**Your instructions:**
Quote the MEDNAX link license terms below word for word, from "2. Form of Link;" up to and including "of Licensee’s Website.".

**Text block:**
1. Link License. MEDNAX hereby grants to Licensee, a non exclusive, revocable, non transferable right, subject to the terms and conditions of this Agreement, to provide a hypertext link to the MEDNAX website solely on Licensee’s Website specified in the Link Application submitted below, for access to the MEDNAX website by authorized users. Except as specifically authorized herein, the MEDNAX website may not be accessed (whether by linking or otherwise), used, displayed (whether by framing or otherwise) or otherwise exploited on any other website, including mirror sites, or via any software system other than Licensee’s Website. Except as set forth herein, no other use, copying, dissemination, publication, display or distribution in any form of the MEDNAX website or any element thereof, including but not limited to content displayed on the MEDNAX website, in whole or in part, by Licensee is permitted without the prior written consent of MEDNAX. No sublicensing by Licensee of any of the rights granted hereunder shall be permitted without the prior written consent of MEDNAX, which consent may be granted or withheld by MEDNAX as it determines in its sole and absolute discretion.
  2. Form of Link; User Registration Requirements. The link licensed hereunder shall be included only on Licensee’s user display screen on Licensee’s Website. The link licensed hereunder shall, upon each use, cause the MEDNAX website home page to be displayed to users in maximized form with the applicable MEDNAX uniform resource locator address appearing in the address bar of said screen, so as to clearly indicate to users that said screen is part of the MEDNAX website and is not within Licensee’s Website. Licensee shall ensure that its users understand that they need to register themselves as authorized users of the MEDNAX website, and that such registration will not be completed or obtained by Licensee automatically by virtue of being an authorized user of Licensee’s Website.

**Supplied records:**
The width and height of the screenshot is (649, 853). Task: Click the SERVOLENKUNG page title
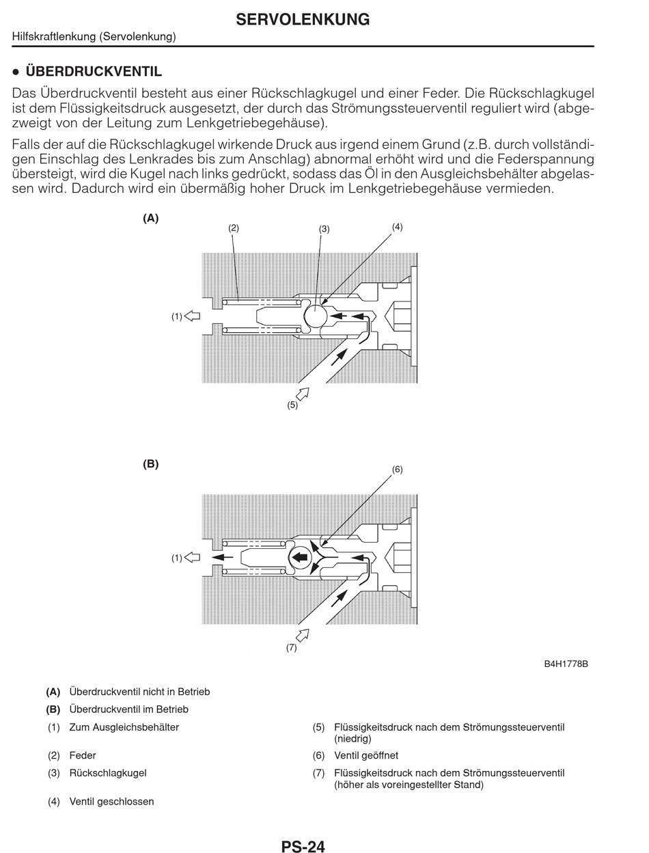click(303, 20)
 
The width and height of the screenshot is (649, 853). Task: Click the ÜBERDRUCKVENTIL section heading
click(94, 72)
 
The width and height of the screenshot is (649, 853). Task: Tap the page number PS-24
click(303, 846)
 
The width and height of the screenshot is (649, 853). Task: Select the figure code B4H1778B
click(566, 664)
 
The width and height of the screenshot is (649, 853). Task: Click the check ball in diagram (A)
click(316, 316)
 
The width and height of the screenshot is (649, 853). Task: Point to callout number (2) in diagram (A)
click(234, 228)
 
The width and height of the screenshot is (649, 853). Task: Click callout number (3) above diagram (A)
click(324, 229)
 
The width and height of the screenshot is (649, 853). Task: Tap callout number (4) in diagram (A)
click(397, 226)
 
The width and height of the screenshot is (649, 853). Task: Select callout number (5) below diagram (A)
click(292, 405)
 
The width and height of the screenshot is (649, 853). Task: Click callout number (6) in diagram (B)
click(397, 469)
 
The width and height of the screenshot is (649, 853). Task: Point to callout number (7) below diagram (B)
click(292, 648)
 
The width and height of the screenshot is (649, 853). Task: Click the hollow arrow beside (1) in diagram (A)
click(193, 316)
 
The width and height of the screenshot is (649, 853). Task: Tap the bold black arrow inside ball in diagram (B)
click(299, 557)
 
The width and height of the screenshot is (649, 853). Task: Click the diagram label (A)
click(150, 218)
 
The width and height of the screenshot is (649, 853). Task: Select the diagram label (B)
click(150, 463)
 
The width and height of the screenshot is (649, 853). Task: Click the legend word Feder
click(83, 755)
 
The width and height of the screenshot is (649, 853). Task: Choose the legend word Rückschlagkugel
click(108, 773)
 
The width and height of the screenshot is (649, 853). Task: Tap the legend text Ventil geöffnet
click(366, 755)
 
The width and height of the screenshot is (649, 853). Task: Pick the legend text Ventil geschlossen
click(111, 801)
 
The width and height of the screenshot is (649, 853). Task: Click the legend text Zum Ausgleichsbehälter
click(124, 727)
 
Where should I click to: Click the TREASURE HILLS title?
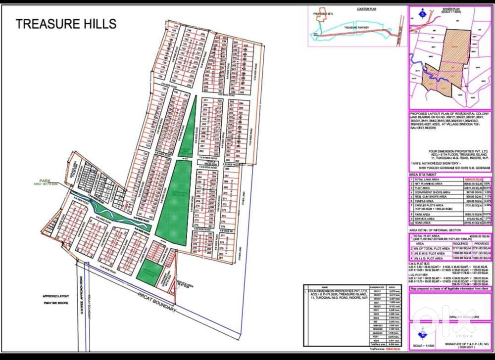pyautogui.click(x=66, y=24)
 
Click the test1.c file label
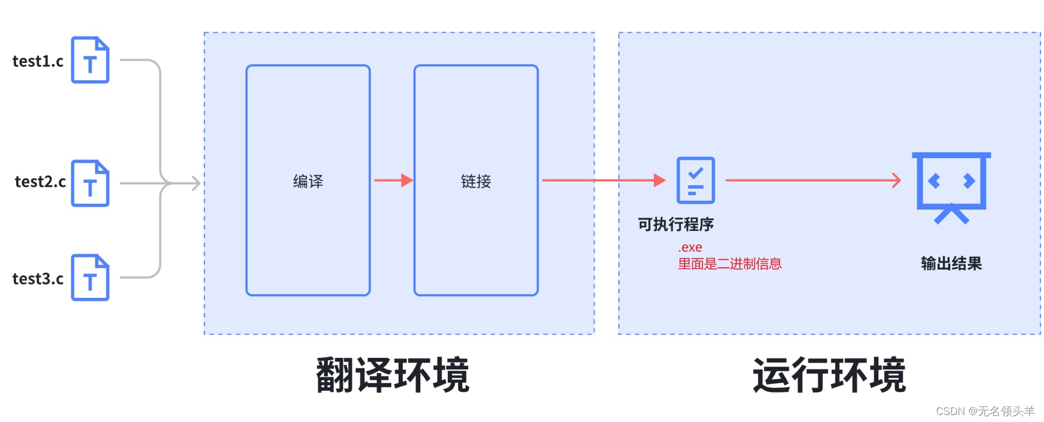pos(38,61)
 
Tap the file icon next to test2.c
pos(90,184)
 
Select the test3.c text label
pos(38,279)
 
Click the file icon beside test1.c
pos(90,60)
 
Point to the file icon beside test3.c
pos(90,278)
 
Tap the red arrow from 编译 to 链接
pos(393,180)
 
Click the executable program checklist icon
pos(695,180)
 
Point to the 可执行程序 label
pos(676,225)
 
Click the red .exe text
pos(690,247)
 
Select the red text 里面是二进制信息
pos(729,264)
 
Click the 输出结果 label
pos(951,264)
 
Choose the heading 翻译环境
pos(392,375)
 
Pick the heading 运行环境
pos(829,375)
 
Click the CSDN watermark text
pos(985,411)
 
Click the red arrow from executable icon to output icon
pos(813,180)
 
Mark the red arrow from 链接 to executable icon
pos(603,180)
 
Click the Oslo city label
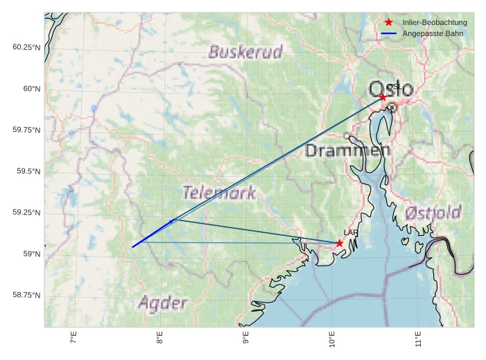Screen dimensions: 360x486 (x=391, y=89)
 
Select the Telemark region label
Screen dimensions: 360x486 (x=219, y=193)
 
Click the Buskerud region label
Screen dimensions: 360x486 (x=245, y=52)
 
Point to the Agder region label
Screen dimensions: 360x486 (x=162, y=303)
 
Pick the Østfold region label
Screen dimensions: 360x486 (x=433, y=212)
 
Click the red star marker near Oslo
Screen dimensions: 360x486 (x=383, y=97)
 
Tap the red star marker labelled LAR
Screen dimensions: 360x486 (x=339, y=243)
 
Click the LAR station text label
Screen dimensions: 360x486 (x=349, y=233)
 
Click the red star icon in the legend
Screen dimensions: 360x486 (x=389, y=23)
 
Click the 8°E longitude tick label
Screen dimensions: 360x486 (x=159, y=338)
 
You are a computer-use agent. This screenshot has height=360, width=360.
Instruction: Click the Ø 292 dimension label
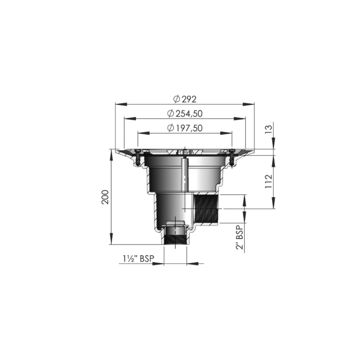coord(185,99)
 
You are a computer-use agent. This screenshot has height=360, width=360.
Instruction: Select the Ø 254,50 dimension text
coord(185,114)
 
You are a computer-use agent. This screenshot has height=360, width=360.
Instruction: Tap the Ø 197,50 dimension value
coord(185,128)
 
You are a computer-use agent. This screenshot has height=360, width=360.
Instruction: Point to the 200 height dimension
coord(105,197)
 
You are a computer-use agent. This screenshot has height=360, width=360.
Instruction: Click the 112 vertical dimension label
coord(268,181)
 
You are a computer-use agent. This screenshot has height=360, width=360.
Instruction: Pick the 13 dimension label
coord(268,130)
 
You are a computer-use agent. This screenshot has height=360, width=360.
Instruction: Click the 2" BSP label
coord(239,237)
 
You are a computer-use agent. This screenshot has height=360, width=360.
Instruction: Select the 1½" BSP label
coord(138,259)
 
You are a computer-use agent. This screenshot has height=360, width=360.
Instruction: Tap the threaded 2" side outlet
coord(206,208)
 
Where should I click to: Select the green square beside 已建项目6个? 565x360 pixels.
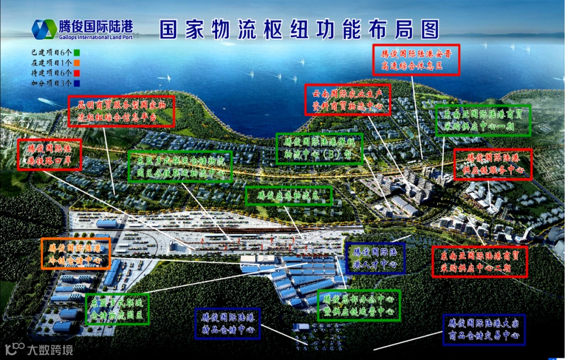coord(76,53)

**Answer to this task:**
2. Form of Link; User Registration Requirements. The link licensed hereunder shall be included only on Licensee’s user display screen on Licensee’s Website. The link licensed hereunder shall, upon each use, cause the MEDNAX website home page to be displayed to users in maximized form with the applicable MEDNAX uniform resource locator address appearing in the address bar of said screen, so as to clearly indicate to users that said screen is part of the MEDNAX website and is not within Licensee’s Website. Licensee shall ensure that its users understand that they need to register themselves as authorized users of the MEDNAX website, and that such registration will not be completed or obtained by Licensee automatically by virtue of being an authorized user of Licensee’s Website.